Re: Hardware/OS recommendations for large databases (

From: Greg Stark <gsstark(at)mit(dot)edu>
To: Mark Kirkwood <markir(at)paradise(dot)net(dot)nz>
Cc: Luke Lonergan <llonergan(at)greenplum(dot)com>, stange(at)rentec(dot)com, Greg Stark <gsstark(at)mit(dot)edu>, Dave Cramer <pg(at)fastcrypt(dot)com>, Joshua Marsh <icub3d(at)gmail(dot)com>, pgsql-performance(at)postgresql(dot)org
Subject: Re: Hardware/OS recommendations for large databases (
Date: 2005-11-24 16:00:25
Message-ID: 87d5kqkpd2.fsf@stark.xeocode.com
Views: Raw Message | Whole Thread | Download mbox | Resend email
Thread:
Lists: pgsql-performance

Mark Kirkwood <markir(at)paradise(dot)net(dot)nz> writes:

> Yeah - it's pretty clear that the count aggregate is fairly expensive wrt cpu -
> However, I am not sure if all agg nodes suffer this way (guess we could try a
> trivial aggregate that does nothing for all tuples bar the last and just
> reports the final value it sees).

As you mention count(*) and count(1) are the same thing.

Last I heard the reason count(*) was so expensive was because its state
variable was a bigint.
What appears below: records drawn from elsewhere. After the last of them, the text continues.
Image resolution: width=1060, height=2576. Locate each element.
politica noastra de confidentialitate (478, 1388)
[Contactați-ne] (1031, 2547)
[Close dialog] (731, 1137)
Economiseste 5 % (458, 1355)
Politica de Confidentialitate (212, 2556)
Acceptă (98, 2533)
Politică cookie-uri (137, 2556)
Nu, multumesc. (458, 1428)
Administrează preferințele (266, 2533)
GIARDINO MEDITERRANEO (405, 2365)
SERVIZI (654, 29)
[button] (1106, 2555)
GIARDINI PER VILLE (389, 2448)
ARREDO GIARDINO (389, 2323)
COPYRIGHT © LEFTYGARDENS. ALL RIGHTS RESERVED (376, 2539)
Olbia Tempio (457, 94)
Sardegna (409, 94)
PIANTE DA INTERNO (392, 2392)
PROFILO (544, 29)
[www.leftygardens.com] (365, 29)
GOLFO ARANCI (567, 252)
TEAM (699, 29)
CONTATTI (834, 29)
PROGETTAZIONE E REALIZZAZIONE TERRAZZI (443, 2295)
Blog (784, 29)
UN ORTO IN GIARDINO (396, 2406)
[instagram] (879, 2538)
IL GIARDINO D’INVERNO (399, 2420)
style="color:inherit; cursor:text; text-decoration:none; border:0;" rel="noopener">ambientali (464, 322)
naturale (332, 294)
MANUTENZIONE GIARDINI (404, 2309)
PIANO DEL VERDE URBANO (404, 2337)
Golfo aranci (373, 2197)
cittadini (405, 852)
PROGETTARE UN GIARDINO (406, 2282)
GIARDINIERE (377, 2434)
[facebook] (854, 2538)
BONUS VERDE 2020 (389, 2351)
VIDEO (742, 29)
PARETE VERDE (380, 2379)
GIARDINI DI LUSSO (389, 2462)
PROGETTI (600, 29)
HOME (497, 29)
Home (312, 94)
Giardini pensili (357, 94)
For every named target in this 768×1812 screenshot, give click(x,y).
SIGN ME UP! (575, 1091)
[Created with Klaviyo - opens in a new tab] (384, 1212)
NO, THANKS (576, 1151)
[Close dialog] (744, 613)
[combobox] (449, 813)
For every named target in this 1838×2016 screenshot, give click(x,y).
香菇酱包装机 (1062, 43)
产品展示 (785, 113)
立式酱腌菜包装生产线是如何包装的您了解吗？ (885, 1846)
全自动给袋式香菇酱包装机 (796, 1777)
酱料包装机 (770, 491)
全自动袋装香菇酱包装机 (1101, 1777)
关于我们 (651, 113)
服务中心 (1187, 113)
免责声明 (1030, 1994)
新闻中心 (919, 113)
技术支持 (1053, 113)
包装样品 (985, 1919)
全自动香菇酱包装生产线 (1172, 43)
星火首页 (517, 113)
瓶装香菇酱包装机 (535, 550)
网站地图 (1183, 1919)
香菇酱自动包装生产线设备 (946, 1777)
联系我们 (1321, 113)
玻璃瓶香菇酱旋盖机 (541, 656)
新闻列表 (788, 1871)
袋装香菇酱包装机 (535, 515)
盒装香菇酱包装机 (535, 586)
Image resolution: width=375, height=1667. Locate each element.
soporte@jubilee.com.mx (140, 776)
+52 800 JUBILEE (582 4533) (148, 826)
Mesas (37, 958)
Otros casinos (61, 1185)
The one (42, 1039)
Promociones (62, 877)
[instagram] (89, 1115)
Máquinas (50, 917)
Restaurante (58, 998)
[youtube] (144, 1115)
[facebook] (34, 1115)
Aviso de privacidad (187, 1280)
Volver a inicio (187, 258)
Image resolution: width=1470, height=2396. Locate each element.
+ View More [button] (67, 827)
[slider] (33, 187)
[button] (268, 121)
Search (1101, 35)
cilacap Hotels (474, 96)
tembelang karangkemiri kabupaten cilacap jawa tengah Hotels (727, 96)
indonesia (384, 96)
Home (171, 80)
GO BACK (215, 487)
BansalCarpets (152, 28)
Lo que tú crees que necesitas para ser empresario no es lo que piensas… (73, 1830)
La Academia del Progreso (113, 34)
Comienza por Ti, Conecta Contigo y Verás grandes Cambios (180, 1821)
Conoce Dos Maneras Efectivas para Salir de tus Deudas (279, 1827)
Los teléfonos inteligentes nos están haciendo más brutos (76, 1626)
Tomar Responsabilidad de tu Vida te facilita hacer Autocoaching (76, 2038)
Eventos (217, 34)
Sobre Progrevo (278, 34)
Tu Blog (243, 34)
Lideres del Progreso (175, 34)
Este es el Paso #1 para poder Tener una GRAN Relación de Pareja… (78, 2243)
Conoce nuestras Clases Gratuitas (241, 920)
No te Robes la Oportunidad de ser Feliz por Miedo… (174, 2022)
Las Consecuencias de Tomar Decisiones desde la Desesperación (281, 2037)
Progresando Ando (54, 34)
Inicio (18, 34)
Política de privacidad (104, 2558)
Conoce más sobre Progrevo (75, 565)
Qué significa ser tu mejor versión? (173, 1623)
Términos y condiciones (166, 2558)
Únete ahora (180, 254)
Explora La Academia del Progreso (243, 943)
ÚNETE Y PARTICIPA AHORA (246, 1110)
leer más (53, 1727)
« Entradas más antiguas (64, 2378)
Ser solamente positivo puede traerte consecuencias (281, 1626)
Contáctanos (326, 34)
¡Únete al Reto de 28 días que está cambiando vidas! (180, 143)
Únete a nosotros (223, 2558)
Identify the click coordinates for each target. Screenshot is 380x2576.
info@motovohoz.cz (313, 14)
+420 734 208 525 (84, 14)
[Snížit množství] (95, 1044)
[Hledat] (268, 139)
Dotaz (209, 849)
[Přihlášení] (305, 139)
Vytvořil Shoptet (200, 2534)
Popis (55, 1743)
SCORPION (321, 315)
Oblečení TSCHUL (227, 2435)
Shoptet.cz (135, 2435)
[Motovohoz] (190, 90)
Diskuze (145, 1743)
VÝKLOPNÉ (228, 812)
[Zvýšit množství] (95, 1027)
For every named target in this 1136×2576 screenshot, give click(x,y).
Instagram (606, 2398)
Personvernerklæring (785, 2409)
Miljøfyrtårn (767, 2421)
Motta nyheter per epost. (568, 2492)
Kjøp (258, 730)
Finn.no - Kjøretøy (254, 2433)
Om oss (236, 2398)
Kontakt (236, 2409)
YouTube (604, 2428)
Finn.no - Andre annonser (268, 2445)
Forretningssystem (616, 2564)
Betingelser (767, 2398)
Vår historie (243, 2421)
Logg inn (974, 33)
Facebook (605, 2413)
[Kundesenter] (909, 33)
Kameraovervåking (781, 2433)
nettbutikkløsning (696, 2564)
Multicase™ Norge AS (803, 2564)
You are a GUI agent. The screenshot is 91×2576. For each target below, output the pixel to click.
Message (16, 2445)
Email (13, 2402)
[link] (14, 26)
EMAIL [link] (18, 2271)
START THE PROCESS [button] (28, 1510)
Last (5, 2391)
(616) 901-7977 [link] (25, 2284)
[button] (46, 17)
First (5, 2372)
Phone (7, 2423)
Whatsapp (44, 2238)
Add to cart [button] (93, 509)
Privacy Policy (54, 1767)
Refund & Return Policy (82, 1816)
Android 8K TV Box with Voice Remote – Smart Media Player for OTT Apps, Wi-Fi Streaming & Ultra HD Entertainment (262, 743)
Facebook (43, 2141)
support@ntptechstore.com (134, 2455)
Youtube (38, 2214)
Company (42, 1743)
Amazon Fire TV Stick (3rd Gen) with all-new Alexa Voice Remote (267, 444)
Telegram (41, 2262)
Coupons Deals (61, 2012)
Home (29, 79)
That means it doesn't fit in a Datum and has to be
alloced and stored as a pointer. And because of the Aggregate API that means
it has to be allocated and freed for every tuple processed.

There was some talk of having a special case API for count(*) and maybe
sum(...) to avoid having to do this.

There was also some talk of making Datum 8 bytes wide on platforms where that
was natural (I guess AMD64, Sparc64, Alpha, Itanic).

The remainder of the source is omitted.